EXERCISE INPUTS:

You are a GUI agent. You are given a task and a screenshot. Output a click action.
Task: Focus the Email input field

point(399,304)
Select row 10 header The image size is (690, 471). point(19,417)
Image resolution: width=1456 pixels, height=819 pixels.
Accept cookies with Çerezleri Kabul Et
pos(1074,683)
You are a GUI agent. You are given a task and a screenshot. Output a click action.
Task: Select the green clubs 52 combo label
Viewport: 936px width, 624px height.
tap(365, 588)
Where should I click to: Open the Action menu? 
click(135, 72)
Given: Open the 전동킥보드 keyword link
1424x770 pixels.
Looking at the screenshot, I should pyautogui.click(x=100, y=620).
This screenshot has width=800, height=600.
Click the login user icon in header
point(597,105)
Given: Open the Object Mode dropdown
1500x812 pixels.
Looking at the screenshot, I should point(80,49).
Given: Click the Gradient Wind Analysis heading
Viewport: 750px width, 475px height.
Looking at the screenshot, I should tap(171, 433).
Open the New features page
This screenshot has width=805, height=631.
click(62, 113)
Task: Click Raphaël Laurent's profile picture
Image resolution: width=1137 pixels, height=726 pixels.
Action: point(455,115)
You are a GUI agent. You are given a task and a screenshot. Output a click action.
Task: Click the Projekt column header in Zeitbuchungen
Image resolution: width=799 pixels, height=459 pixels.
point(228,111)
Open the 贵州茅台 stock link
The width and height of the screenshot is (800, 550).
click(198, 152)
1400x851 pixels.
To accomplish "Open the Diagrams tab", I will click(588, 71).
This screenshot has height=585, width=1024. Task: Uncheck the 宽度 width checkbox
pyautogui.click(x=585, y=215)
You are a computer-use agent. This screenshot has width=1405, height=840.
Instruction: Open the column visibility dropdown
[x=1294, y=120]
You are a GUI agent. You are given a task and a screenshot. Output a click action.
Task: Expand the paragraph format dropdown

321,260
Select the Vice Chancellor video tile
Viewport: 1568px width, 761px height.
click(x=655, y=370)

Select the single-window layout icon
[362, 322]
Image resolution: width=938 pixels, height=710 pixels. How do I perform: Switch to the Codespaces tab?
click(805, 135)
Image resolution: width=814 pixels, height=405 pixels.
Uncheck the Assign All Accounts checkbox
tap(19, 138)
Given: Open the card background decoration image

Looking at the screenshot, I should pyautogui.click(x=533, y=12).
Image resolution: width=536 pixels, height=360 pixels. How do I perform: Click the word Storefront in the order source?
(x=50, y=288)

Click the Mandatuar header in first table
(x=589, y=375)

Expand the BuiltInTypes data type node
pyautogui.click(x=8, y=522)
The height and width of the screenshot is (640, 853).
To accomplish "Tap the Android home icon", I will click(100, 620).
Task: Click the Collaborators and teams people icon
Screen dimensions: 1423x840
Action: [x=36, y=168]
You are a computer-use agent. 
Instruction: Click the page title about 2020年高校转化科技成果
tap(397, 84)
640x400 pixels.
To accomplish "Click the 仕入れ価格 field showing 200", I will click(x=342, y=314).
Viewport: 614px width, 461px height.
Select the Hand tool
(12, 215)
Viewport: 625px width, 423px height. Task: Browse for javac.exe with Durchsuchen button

ABOUT THIS EXERCISE: Each line of the listing has to be repeated exactly in the reply.

SOLUTION FOR THIS TASK:
You are a GUI agent. You are given a task and a screenshot. Output a click action.
Task: Focus the Email input field

point(399,304)
Select row 10 header The image size is (690, 471). point(19,417)
Image resolution: width=1456 pixels, height=819 pixels.
Accept cookies with Çerezleri Kabul Et
pos(1074,683)
You are a GUI agent. You are given a task and a screenshot. Output a click action.
Task: Select the green clubs 52 combo label
Viewport: 936px width, 624px height.
tap(365, 588)
Where should I click to: Open the Action menu? 
click(135, 72)
Given: Open the 전동킥보드 keyword link
1424x770 pixels.
Looking at the screenshot, I should pyautogui.click(x=100, y=620).
This screenshot has width=800, height=600.
Click the login user icon in header
point(597,105)
Given: Open the Object Mode dropdown
1500x812 pixels.
Looking at the screenshot, I should point(80,49).
Given: Click the Gradient Wind Analysis heading
Viewport: 750px width, 475px height.
Looking at the screenshot, I should tap(171, 433).
Open the New features page
This screenshot has width=805, height=631.
click(62, 113)
Task: Click Raphaël Laurent's profile picture
Image resolution: width=1137 pixels, height=726 pixels.
Action: point(455,115)
You are a GUI agent. You are given a task and a screenshot. Output a click action.
Task: Click the Projekt column header in Zeitbuchungen
Image resolution: width=799 pixels, height=459 pixels.
point(228,111)
Open the 贵州茅台 stock link
The width and height of the screenshot is (800, 550).
click(198, 152)
1400x851 pixels.
To accomplish "Open the Diagrams tab", I will click(588, 71).
This screenshot has height=585, width=1024. Task: Uncheck the 宽度 width checkbox
pyautogui.click(x=585, y=215)
You are a computer-use agent. This screenshot has width=1405, height=840.
Instruction: Open the column visibility dropdown
[x=1294, y=120]
You are a GUI agent. You are given a task and a screenshot. Output a click action.
Task: Expand the paragraph format dropdown

321,260
Select the Vice Chancellor video tile
Viewport: 1568px width, 761px height.
click(x=655, y=370)

Select the single-window layout icon
[362, 322]
Image resolution: width=938 pixels, height=710 pixels. How do I perform: Switch to the Codespaces tab?
click(805, 135)
Image resolution: width=814 pixels, height=405 pixels.
Uncheck the Assign All Accounts checkbox
tap(19, 138)
Given: Open the card background decoration image

Looking at the screenshot, I should pyautogui.click(x=533, y=12).
Image resolution: width=536 pixels, height=360 pixels. How do I perform: Click the word Storefront in the order source?
(x=50, y=288)

Click the Mandatuar header in first table
(x=589, y=375)

Expand the BuiltInTypes data type node
pyautogui.click(x=8, y=522)
The height and width of the screenshot is (640, 853).
To accomplish "Tap the Android home icon", I will click(100, 620).
Task: Click the Collaborators and teams people icon
Screen dimensions: 1423x840
Action: [x=36, y=168]
You are a computer-use agent. 
Instruction: Click the page title about 2020年高校转化科技成果
tap(397, 84)
640x400 pixels.
To accomplish "Click the 仕入れ価格 field showing 200", I will click(x=342, y=314).
Viewport: 614px width, 461px height.
Select the Hand tool
(12, 215)
Viewport: 625px width, 423px height. Task: Browse for javac.exe with Durchsuchen button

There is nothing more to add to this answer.